Bushfires’ heavy toll on local trade
■ Businesses struggle as tourists stay clear
A SIXTY per cent loss in trade – that’s the estimated financial cost to Mansfield businesses following the State of Disaster declaration by the State Government in the face of the bushfire emergency.
With tourists evacuated from peak camping areas, and many more choosing to to stay away, the town has been left empty of its normally bustling summer trade.
From the supermarkets to cafés, tourism operators to accommodation businesses; all have been left with cancelled bookings, surplus stock and – in some cases – no word as to when they will be able to begin trading again.
Danny Davis from Mansfield BP said it was the quietest she had ever seen Mansfield.
“There’s just not a lot of people in the town – and because there isn’t, we are just not getting the customers coming through – it’s school holidays and there just isn’t anyone around,” she said.
“Normally they are here camping and fishing – over summer we have the water sports bringing people, but they haven’t been coming because of the bushfires – the ones that were already here have been evacuated and a lot of the local trade have gone back to work.
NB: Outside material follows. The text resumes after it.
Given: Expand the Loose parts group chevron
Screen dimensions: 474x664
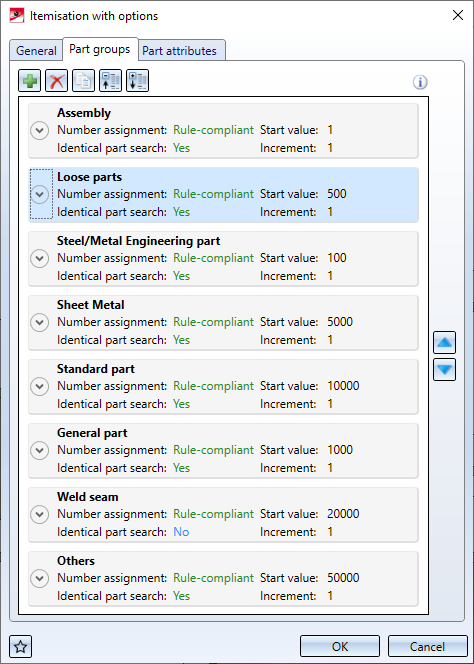Looking at the screenshot, I should (x=39, y=194).
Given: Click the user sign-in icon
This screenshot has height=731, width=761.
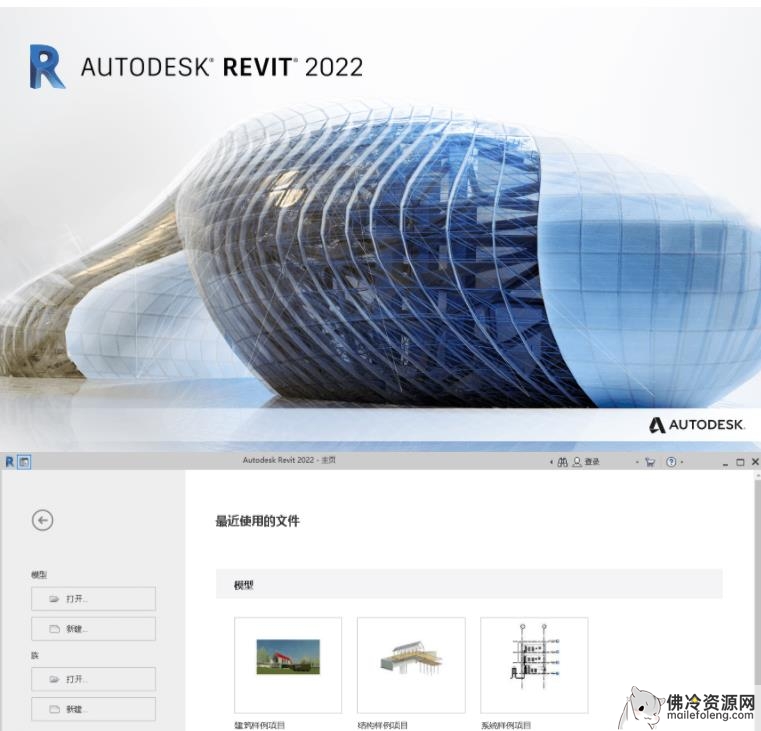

“We’ve got that much stock build-up at the moment that we just aren’t having to do orders – it’s affecting everyone all around, from suppliers to the businesses in town.”
The Mansfield Travellers Lodge has had guests cancel across the month of January.
“It’s dead,” manager Julie Webster explained.
“All the horse ride bookings have cancelled, because they aren’t running, and other people have cancelled because of the fires – they just aren’t coming up, and there is nothing we can do.”
Corey Ludeman is one of the trail rider operators unable to get back into the High Country, resulting in not only a loss of business for himself, but also those who rely on the flow-on effect of his operation.
“We were at Wonnangatta (on an eight day ride) when the fires started up,” he said.
“Now, long story short, there is a blanket ban on all state and national parks basically from the eastern side of the state pretty much to the Hume – which doesn’t allow us much – I can’t even ride out our back gate at the moment which is pretty crazy because we can’t do rides.
“We are having guests ring up and wanting to transfer rides which is having an impact financially.”
Mr Ludeman said with the State of Disaster now lifted in Mansfield, he was hopeful of resuming rides as quickly as possible.
“We aren’t in as bad a position as some of the others – we have just finished our eight day ride, so we had a bit of a booking gap to rest anyway.”
Out at Gough’s Bay and Sue Maxfield, who has run the General Store for more than 35 years, said it was the worst summer trade she could recall.
“It’s gone from 60 loaves of bread a day to three – I’ve got milk backed up till the cows come home,” she said.
“This is the worst summer I’ve ever experienced - we all rely on tourism, but this is just one of those unfortunate things.”
Ms Maxfield said that people had been terrified when Watch and Act alerts were issued after the Mt Buller and Bluff fires, and campers were told to leave The Pines and other popular camping areas.
“You go around and everyone has just left their stuff – there are vans and tents just abandoned,” she said.
“We have all learnt a lot from Black Saturday, and when Mallacoota happened and all those thousands of people were stranded out on the beach, they weren’t going to take any chances with people out in Sheepyard and in The Pines – but they do put the panic of fear into people.”
One community already fighting back is the local traders out at Jamieson, who have been left stranded with abandoned streets and no summer trade.
Taking to Facebook, the community has pleaded with regulars to return, initiating an ‘I Support Local Jamieson’ campaign.
Tim Arandt, from the Jamieson Brewery, has gone one step further – organising an official meeting with the Minister for Local Government and Small Business, Adem Somyurek, this coming Monday.
“It’s one of the first official visits from the minister – to Jamieson – in over a decade,” Mr Arandt said.
“He is coming up because of what has occurred with this State of Disaster.
“They’ve shut all the camp grounds – and we are nowhere near fires, and what it’s done is killed our local economy.”
Mr Arandt, who has expansion plans for the brewery, said it was important to promote the local communities from Kevington to Mansfield.
“We are going to have a meeting at the Memorial Hall – we are going to discuss our concerns, compensation, all that’s occurred, the condition of the roads, how we can get more money into the local community - even illegal deer hunting.”
Encouraging all interested to come along, the meeting will be held at 11am at the Jamieson Memorial Hall and will be chaired by Mr Arandt. “This is a formal visit,” Mr Arandt said. “We are pushing for everyone to be there.”
ALMOST EMPTY: Normally bustling with school holiday and summer traffic, the streets of Mansfield are strangely quiet.